Esses problemas se tornam ainda mais complicados quando se trata de um jogador brasileiro no exterior. Muitos mudam de país sozinhos, sem o conhecimento básico de outro idioma e longe de terem informações sobre o futuro clube. Um estudo divulgado em maio mostra o quanto a mão de obra nacional é a mais valorizada (e talvez uma das mais baratas) do mundo do futebol. Segundo um trabalho do Centro Internacional de Estudos do Futebol, na Suíça, o Brasil é a nação com mais jogadores em atividade fora do próprio país. Eram mais de 1,5 mil em 2019.
Por isso, jogadores como Tiago Chulapa por vezes precisam encarar muitos obstáculos fora do esporte. "Infelizmente é comum a gente passar dificuldade por confiar na pessoa errada. Eu fui para os Emirados Árabes pensando que seria contratado, mas na verdade eu fui enganado e estava só passando por testes. Não me deram nenhum papel para assinar", disse o jogador, que atualmente está no Nongbua Pitchaya, da Tailândia.
O atacante brasileiro passou um mês morando no Al Arabi. A equipe estava em crise financeira e em alguns dias não conseguia nem servir as refeições regulares ao jogador. "Tinha vezes que eu passava mal nos treinos, porque não tinha comido. Eu procurava dormir o máximo de tempo possível para não sentir fome", contou. A situação só melhorou depois que Tiago tentou a sorte no país vizinho, Omã, para onde foi se arriscar em um teste. Conseguiu passar e foi contratado.

## Seção de dados

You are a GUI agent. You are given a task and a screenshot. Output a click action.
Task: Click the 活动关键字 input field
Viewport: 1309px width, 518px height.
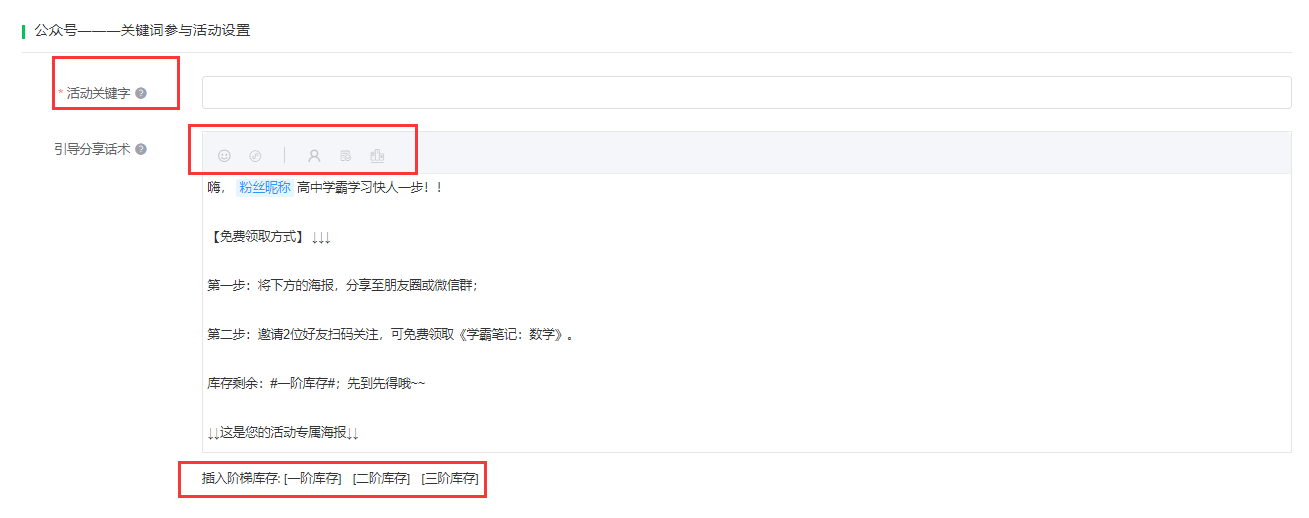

==

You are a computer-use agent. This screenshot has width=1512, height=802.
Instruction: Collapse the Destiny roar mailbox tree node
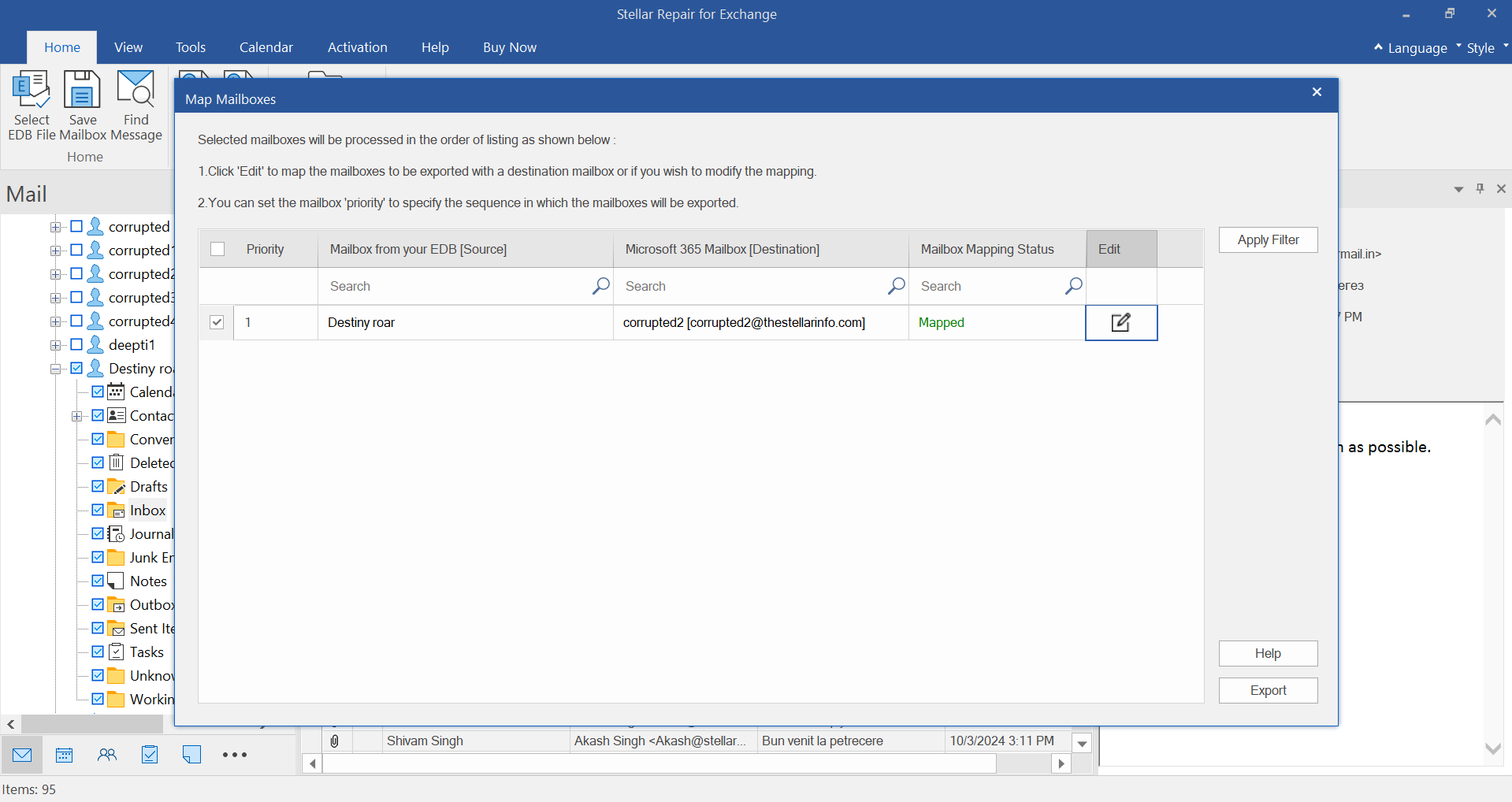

## Questões de estudo
a) Transcreva literalmente a parte do texto sobre jogadores brasileiros no exterior que começa em "Esses problemas se" e vai até "mil em 2019.", incluindo essas palavras.
b) De acordo com o texto sobre jogadores brasileiros no exterior, quantos jogadores do Brasil atuavam fora do país em 2019?
c) Escreva a continuação do texto sobre jogadores brasileiros no exterior, começando logo após a última frase apresentada.

## Gabarito
a)
Esses problemas se tornam ainda mais complicados quando se trata de um jogador brasileiro no exterior. Muitos mudam de país sozinhos, sem o conhecimento básico de outro idioma e longe de terem informações sobre o futuro clube. Um estudo divulgado em maio mostra o quanto a mão de obra nacional é a mais valorizada (e talvez uma das mais baratas) do mundo do futebol. Segundo um trabalho do Centro Internacional de Estudos do Futebol, na Suíça, o Brasil é a nação com mais jogadores em atividade fora do próprio país. Eram mais de 1,5 mil em 2019.

b) Mais de 1,5 mil.

c)
Ao deixar o São Paulo no fim de 2015, o zagueiro Edson Silva aguentou ficar só cinco meses no Estrela Vermelha, da Sérvia. A dificuldade com o idioma, o atraso salarial e a falta de apoio à adaptação pesaram muito. "O clube estava em crise e não conseguia me pagar. Ainda bem que eu tinha guardado um dinheiro. Se não fosse isso, teria sido pior. Eu sofri também porque minha mulher estava grávida de oito meses e o clube prometeu me ajudar com isso e não cumpriu. Não conseguimos arrumar um médico adequado para que ela se sentisse à vontade", comentou o defensor, atualmente no Novorizontino.
Edson Silva conseguiu voltar ao Brasil e retomar a carreira com a certeza de que para jogar no exterior não vale só ficar atento ao dinheiro previsto no contrato. É preciso também observar se a estrutura para a família, acomodação e até a presença de um tradutor serão contemplados. "Quando o jogador vai para o exterior, precisa estar amparado para que ele só se preocupe com o futebol. Se não, você não vai se adaptar nem vai render", disse.
A falta de amparo do time fez o atacante Renan deixar o Wisla Krakow, da Polônia, sem nem avisar a diretoria. Após se transferir para lá em 2013 pela insistência do empresário, ficou só 40 dias. Hoje em dia no Santo André, ele disse ter sido vítima de xenofobia pelos colegas e sofrido com a falta de auxílio para se adaptar. O único que lhe ajudava era um colega hondurenho de time. "Eu fui buscar meu espaço, mas a realidade é bem diferente de quem tem contrato milionário. Eu deveria ter pesquisado mais, só que fui sem saber nada, sem referência", contou.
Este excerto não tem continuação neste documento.